Smaller organizations are prime targets for IT attacks
Reading our blogs at Bytagig, you’re no stranger to cybersecurity threats. We’ve discussed targeted businesses relating to ransomware, after all. During COVID-19, malware activity has spiked in relation to smaller businesses. Pandemic aside, why is this a common problem? After all, shouldn’t hackers go after bigger fish with since the potential for a higher payout is greater?
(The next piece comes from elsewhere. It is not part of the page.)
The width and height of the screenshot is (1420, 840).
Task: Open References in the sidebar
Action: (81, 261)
We’ve discussed the myth that hackers only go after larger companies before, so relying on being “too small” isn’t safe for any form of IT policy. It’s dangerous for smaller organizations because they don’t have the same resources as massive organizations. We’ll highlight some of the problems:
- Lack of risk awareness by SMBs, failing to recognize the threat ecosystem to their IT infrastructure
- SMB’s do not have properly trained staff to deal with cybersecurity and IT issues
- According to a report by DynaRisk human error leads to an enormous chunk of cybersecurity breaches
- Some SMBs don’t use legitimate versions of software to cut on costs, meaning they aren’t supported with security updates, leaving them open to attack
- SMBs lack cybersecurity defense resources like experts and server backups lead to severe downtime and inability to recover
- Lack of BDR plans (backup disaster recovery)
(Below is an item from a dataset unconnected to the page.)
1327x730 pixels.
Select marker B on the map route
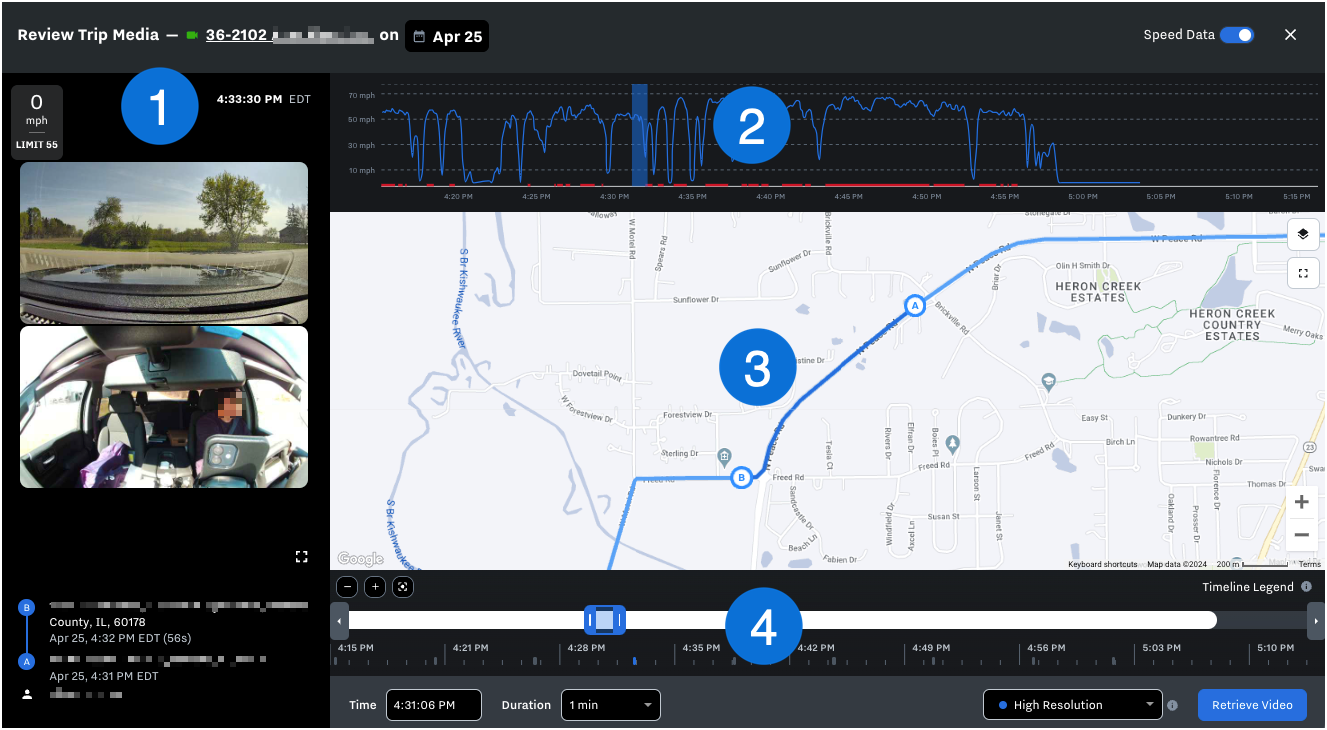pos(741,477)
If that sounds uncomfortably familiar, then, unfortunately, you’re at risk.
IT and cybersecurity threats
Different methods exist to compromise cybersecurity infrastructure.
- Ransomware is one of the more dangerous variants of malware, capable of encrypting systems and holding data hostage until a ransom is paid. Attackers use it frequently, threatening to publish hijacked data.
- Phishing attacks occur when third-parties use social engineering to compromise user logins, data, and penetrate networks
- Breaches and data exposure remain prevalent among the industry and present serious risk to any and all company sizes, having increased exponentially over the past two years.
Defending your network and digital assets
A diverse range of options exist for protecting your network:
- Managing who has access to network layers to reduce data loss in case of attack
- Creating a thorough BDR plan in case of unforeseen network penetration
- Implement 2FA and MFA (two-factor and multi-factor authentication)
- Establishing network monitoring for unusual activity
- Using third-party assistance to shore up weaknesses in IT infrastructure
Using an MSP
You can use MSP’s to combat threat actors and protect your digital assets. These organizations offer all the expertise and resources needed to defend against cyber threats. They also provide necessary infrastructure, training, and information about good cybersecurity habits.